Ceiling paper, maybe not the correct term, is wallpaper for the ceiling. You can get a variety of patterns and I absolutely love it. Once you figure out the trick of getting it up, it's soo much easier and quicker than painting and the finish under it doesn't have to be perfect. Old houses tended to use it more often.

I'll see if I can get some pics. I relooked at the texture and it isn't as rough as I was thinking, in fact, if I use actual vintage, metal tin, I'm sure I can stick it up without worrying about the finish. What I'm trying to decide is the best way to stick it up. Obviously I can hand nail it into plaster without a HUGE mess, but is what I'm thinking is cutting a sheet of plywood just larger than a piece(s) of tin, smearing F26 (or similar construction adhesive) onto the tin, then making a 'T' post(s) out of 2x4's, putting the tin in place, then locking put the plywood on the underside of the tin and holding it in place with the T post(s) until dry. Obviously, not much room for error and the tin would be up there for ever. I might tack it with a pin nailer as well.

Thoughts on that?

As for the "tool make" I believe he was referring to someone that makes the knives for things such as routers, shapers, etc. That part isn't a big deal as the crown I have is newly purchased, but it very closely matches the original in the pantry. No one would know the difference...

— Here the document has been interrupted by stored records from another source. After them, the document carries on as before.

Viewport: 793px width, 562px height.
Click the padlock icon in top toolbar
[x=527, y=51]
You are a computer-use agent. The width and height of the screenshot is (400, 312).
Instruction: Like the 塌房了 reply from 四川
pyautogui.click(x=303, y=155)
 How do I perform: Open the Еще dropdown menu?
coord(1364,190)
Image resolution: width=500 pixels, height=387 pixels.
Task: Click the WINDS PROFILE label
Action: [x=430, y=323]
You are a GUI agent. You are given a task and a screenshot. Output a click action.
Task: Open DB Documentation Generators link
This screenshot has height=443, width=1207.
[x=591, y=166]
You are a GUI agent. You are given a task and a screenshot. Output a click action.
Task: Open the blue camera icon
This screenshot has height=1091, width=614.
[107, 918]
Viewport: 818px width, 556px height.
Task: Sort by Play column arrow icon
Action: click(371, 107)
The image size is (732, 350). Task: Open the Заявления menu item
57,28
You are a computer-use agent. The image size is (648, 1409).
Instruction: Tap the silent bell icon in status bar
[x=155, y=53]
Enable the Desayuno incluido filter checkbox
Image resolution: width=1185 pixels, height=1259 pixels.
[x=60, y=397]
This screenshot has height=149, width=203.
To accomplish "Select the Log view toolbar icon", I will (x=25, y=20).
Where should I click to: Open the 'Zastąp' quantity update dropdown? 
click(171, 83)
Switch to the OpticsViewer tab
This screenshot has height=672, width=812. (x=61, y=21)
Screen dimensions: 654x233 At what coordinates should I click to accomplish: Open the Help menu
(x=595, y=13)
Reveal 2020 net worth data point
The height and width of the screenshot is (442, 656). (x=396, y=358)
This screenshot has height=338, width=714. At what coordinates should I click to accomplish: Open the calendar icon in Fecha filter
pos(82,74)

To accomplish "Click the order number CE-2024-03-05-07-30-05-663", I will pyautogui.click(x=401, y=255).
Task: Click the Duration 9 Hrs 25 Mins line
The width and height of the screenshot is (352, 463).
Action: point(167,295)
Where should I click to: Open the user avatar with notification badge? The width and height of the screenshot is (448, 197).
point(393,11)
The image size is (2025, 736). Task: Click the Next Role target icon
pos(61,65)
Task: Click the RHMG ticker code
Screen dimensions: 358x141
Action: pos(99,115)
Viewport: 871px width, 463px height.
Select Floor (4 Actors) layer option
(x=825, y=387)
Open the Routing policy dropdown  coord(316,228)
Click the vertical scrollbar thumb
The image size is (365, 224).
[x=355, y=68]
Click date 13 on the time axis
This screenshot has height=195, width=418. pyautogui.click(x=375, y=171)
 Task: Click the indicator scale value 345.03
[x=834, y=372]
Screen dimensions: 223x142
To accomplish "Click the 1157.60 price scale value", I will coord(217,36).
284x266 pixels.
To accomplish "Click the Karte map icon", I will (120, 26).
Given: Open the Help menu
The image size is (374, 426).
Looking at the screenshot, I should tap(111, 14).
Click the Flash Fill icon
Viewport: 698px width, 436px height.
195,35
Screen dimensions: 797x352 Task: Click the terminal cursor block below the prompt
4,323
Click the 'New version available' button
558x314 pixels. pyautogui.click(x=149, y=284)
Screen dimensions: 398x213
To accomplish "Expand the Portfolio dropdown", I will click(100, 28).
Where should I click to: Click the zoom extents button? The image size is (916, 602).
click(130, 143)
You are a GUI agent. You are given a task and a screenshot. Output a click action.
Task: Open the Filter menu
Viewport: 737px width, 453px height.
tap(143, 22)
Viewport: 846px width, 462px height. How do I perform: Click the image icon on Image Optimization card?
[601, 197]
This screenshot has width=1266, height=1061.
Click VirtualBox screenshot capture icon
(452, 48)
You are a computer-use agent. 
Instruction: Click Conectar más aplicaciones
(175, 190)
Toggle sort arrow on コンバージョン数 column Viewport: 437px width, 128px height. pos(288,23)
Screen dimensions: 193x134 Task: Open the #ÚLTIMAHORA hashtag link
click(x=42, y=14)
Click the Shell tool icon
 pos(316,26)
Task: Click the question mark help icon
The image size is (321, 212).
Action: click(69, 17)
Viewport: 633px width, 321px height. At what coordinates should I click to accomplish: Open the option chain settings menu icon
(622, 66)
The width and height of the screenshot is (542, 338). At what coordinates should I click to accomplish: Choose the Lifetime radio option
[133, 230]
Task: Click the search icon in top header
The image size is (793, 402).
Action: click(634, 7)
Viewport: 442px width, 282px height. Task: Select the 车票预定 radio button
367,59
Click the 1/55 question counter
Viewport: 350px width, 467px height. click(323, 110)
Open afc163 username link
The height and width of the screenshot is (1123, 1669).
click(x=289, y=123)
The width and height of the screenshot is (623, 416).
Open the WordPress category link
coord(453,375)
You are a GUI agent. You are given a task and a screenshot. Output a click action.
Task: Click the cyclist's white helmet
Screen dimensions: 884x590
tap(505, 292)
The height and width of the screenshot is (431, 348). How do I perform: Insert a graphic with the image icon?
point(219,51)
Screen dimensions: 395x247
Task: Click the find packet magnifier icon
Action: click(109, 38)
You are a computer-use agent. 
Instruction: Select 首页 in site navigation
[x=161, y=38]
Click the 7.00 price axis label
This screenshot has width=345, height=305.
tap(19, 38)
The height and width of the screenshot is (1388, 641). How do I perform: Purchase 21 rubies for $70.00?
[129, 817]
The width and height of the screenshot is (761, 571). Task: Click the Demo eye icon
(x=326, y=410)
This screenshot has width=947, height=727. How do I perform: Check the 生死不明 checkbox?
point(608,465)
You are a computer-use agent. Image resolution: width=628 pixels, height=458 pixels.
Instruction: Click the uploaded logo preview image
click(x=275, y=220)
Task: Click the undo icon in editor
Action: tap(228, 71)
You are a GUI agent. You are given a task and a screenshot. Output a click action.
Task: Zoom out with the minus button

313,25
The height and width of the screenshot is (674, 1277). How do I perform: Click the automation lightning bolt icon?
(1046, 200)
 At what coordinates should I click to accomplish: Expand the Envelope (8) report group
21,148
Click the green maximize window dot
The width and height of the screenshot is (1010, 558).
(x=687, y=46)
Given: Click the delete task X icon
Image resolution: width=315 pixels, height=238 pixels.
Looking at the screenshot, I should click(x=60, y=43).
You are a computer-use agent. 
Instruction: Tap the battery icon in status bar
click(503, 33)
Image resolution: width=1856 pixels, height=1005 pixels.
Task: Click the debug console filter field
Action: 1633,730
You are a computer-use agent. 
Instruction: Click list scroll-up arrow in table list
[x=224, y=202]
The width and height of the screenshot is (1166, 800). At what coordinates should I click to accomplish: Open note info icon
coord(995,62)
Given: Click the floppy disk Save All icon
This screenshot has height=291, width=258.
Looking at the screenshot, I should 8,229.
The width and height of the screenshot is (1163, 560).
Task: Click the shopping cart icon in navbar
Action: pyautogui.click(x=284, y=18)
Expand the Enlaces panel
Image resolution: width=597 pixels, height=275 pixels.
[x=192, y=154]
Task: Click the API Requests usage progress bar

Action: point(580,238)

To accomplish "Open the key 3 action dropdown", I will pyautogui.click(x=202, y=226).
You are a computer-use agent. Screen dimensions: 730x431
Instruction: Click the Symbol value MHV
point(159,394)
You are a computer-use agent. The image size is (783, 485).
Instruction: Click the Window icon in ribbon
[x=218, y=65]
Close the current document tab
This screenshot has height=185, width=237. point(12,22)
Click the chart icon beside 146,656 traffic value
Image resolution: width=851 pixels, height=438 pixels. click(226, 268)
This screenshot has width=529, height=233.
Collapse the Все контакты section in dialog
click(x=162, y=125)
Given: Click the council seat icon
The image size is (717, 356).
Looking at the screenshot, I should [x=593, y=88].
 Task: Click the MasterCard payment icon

I forgot to add, I still need to talk over with wife, but I may have found some vintage tin for less than what new would cost. I'd actually spend a bit more, but I'd end up with way more than I need and hopefully, I could resell what I don't use.


----------



## Master Brian (Apr 24, 2009)

The tin ceiling is in hand and I've been looking online about how to best hang. Most things say to apply 1/2" plywood over the existing ceiling, especially plaster, to get a nailing base. Some people suggest using osb, which I can typically get 4x8 sheets of that pretty cheap, either 1/2 price or $1 per sheet. 

My thought was just using liquid nails, or similar product, and going directly over the plaster. Is there any reason that's a bad idea? It'll be slower in the long run, but to be honest, it's going to take me several days or longer to wire brush the loose paint off each piece, then I have to clear them with urethane. I kind of thought, prep a sheet or two of tin, glue them up, while the next few pieces are drying, and continue. 

Any reason that's a bad idea?


----------